Policy verification is a simple library that provides base classes for creating and reporting security policy checks.
Each policy check returns as a result whether the policy passes or not. Other information is also reported like the actions to be taken if the policy is failing.
This library does not provide any policy check by default. To create new checks, create a new Composer package and add a dependency to it.
composer require edisonlabs/policy-verification
Now create the policy check classes extending the base class provided by the library.
The classes must be created at /src/EdisonLabs/PolicyVerification.
This is a requirement for the library to automagically locate and perform the checks during the report generation.
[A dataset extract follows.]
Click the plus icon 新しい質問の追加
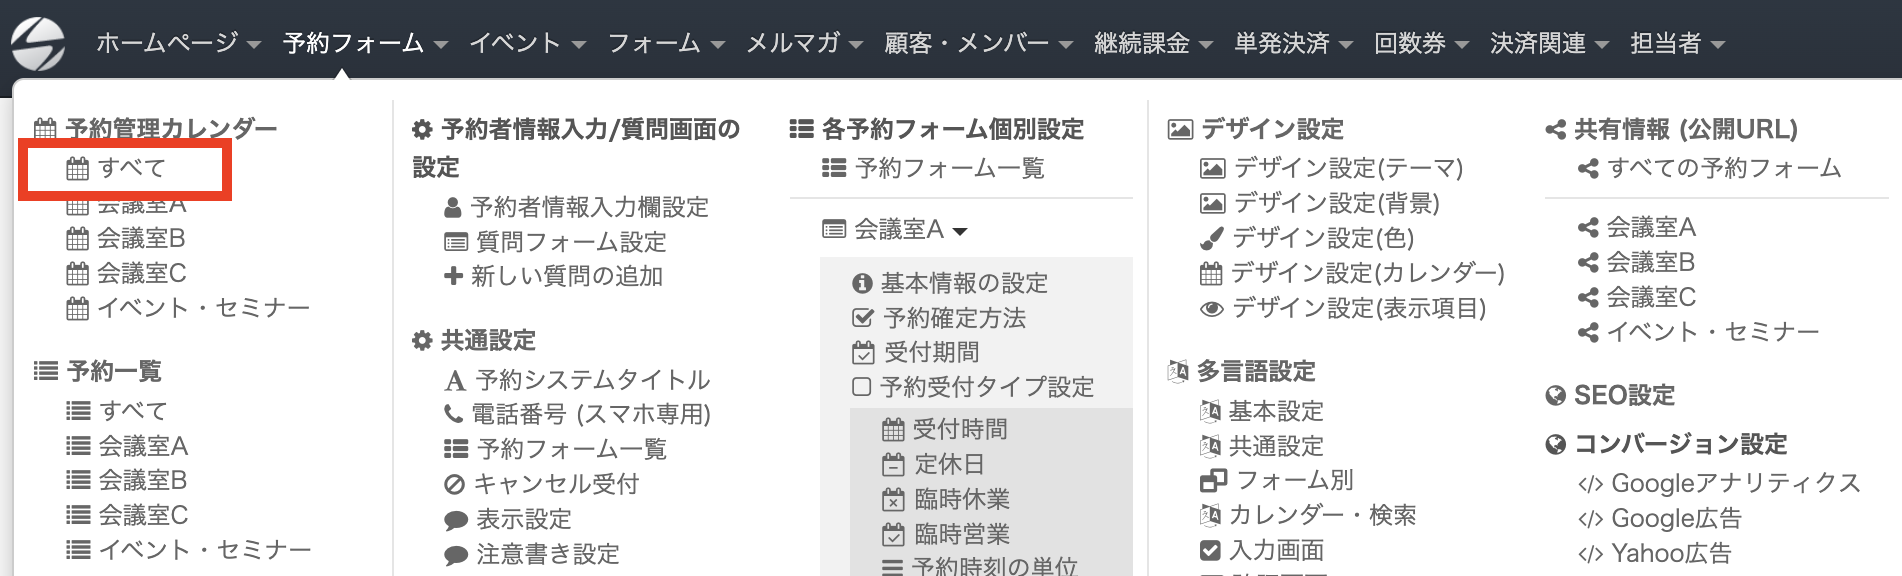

// File: /src/EdisonLabs/PolicyVerification/PhpVersion.php
namespace EdisonLabs\PolicyVerification;
use EdisonLabs\PolicyVerification\Check\AbstractPolicyCheckBase;
class PhpVersion extends AbstractPolicyCheckBase
{
public function getName()
{
return 'PHP version';
}
public function getDescription()
{
return 'Checks whether system is running a recent version of PHP';
}
public function getCategory()
{
return 'PHP';
}
public function getSeverity()
{
return parent::POLICY_SEVERITY_HIGH;
}
public function checkRequirements()
{
// Example of requirement verification.
if (!is_array($this->getData())) {
$this->setRequirementError('Invalid data');
}
}
public function check()
{
$phpVersion = phpversion();
if ($phpVersion[0] < 7) {
$this->setAction('Upgrade to PHP 7 or greater');
$this->setResultErrorMessage('The system is running an older version of PHP');
return parent::POLICY_FAIL;
}
$this->setWarning('PHP 7.1 will have security support up to Dec 2019');
$this->setResultPassMessage('The system is running a recent version of PHP');
return parent::POLICY_PASS;
}
}Configure the autoload in composer.json.
"autoload": {
"psr-4": {
"EdisonLabs\\PolicyVerification\\": "src/EdisonLabs/PolicyVerification"
}
}
Re-create the Composer autoloader.
composer dump-autoload
There are two ways to generate the policy check results report: programmatically and/or by command-line.
use EdisonLabs\PolicyVerification\Report;
// Some custom data to pass to the policy checks.
$data = array();
$report = new Report($data);
// Prints the result summary.
print_r($report->getResultSummary());
// Other report methods.
$report->getChecks();
$report->getPassChecks();
$report->getScorePercentage();
$report->setData($data);
$report->getData();
$report->getFailChecks();
$report->getActions();
$report->getPassChecksResultMessages();
$report->getFailChecksResultMessages();
$report->getRequirementErrors();
$report->getResult();
$report->getResultSummary();
$report->getScore();
$report->getTotalChecks();
$report->getWarnings();
$report->setCheck($check);The command is located at vendor/bin/policy-verification. Include the vendor/bin directory in the system $PATH to run this command from anywhere.
Type policy-verification --help to see all the available options.